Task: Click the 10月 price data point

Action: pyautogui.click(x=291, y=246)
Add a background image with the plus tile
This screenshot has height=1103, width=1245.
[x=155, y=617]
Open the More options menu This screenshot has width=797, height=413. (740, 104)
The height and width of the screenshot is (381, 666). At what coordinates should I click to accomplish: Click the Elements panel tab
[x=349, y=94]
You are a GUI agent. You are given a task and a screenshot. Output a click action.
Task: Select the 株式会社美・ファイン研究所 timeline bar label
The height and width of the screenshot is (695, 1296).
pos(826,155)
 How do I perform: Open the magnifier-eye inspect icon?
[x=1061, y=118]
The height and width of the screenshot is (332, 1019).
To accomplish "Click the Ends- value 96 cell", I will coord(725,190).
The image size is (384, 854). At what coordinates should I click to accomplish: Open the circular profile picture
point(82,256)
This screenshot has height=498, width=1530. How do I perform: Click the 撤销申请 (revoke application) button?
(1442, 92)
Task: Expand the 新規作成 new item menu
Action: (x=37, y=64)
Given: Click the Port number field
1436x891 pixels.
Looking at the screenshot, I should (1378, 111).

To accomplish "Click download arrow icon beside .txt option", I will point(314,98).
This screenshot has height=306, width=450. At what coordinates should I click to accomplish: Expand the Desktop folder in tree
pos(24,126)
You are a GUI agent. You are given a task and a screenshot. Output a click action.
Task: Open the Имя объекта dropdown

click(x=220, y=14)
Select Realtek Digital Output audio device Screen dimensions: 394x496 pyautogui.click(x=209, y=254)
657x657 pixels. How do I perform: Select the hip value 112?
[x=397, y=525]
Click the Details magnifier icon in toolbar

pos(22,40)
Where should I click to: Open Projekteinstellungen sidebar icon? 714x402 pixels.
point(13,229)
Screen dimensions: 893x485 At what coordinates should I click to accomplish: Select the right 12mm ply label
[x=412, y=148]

.....

TASK DESCRIPTION>
Create a word-for-word copy of the whole listing.

REPLY TO THE EXERCISE>
Task: Click the 10月 price data point

Action: pyautogui.click(x=291, y=246)
Add a background image with the plus tile
This screenshot has height=1103, width=1245.
[x=155, y=617]
Open the More options menu This screenshot has width=797, height=413. (740, 104)
The height and width of the screenshot is (381, 666). At what coordinates should I click to accomplish: Click the Elements panel tab
[x=349, y=94]
You are a GUI agent. You are given a task and a screenshot. Output a click action.
Task: Select the 株式会社美・ファイン研究所 timeline bar label
The height and width of the screenshot is (695, 1296).
pos(826,155)
 How do I perform: Open the magnifier-eye inspect icon?
[x=1061, y=118]
The height and width of the screenshot is (332, 1019).
To accomplish "Click the Ends- value 96 cell", I will coord(725,190).
The image size is (384, 854). At what coordinates should I click to accomplish: Open the circular profile picture
point(82,256)
This screenshot has height=498, width=1530. How do I perform: Click the 撤销申请 (revoke application) button?
(1442, 92)
Task: Expand the 新規作成 new item menu
Action: (x=37, y=64)
Given: Click the Port number field
1436x891 pixels.
Looking at the screenshot, I should (1378, 111).

To accomplish "Click download arrow icon beside .txt option", I will point(314,98).
This screenshot has height=306, width=450. At what coordinates should I click to accomplish: Expand the Desktop folder in tree
pos(24,126)
You are a GUI agent. You are given a task and a screenshot. Output a click action.
Task: Open the Имя объекта dropdown

click(x=220, y=14)
Select Realtek Digital Output audio device Screen dimensions: 394x496 pyautogui.click(x=209, y=254)
657x657 pixels. How do I perform: Select the hip value 112?
[x=397, y=525]
Click the Details magnifier icon in toolbar

pos(22,40)
Where should I click to: Open Projekteinstellungen sidebar icon? 714x402 pixels.
point(13,229)
Screen dimensions: 893x485 At what coordinates should I click to accomplish: Select the right 12mm ply label
[x=412, y=148]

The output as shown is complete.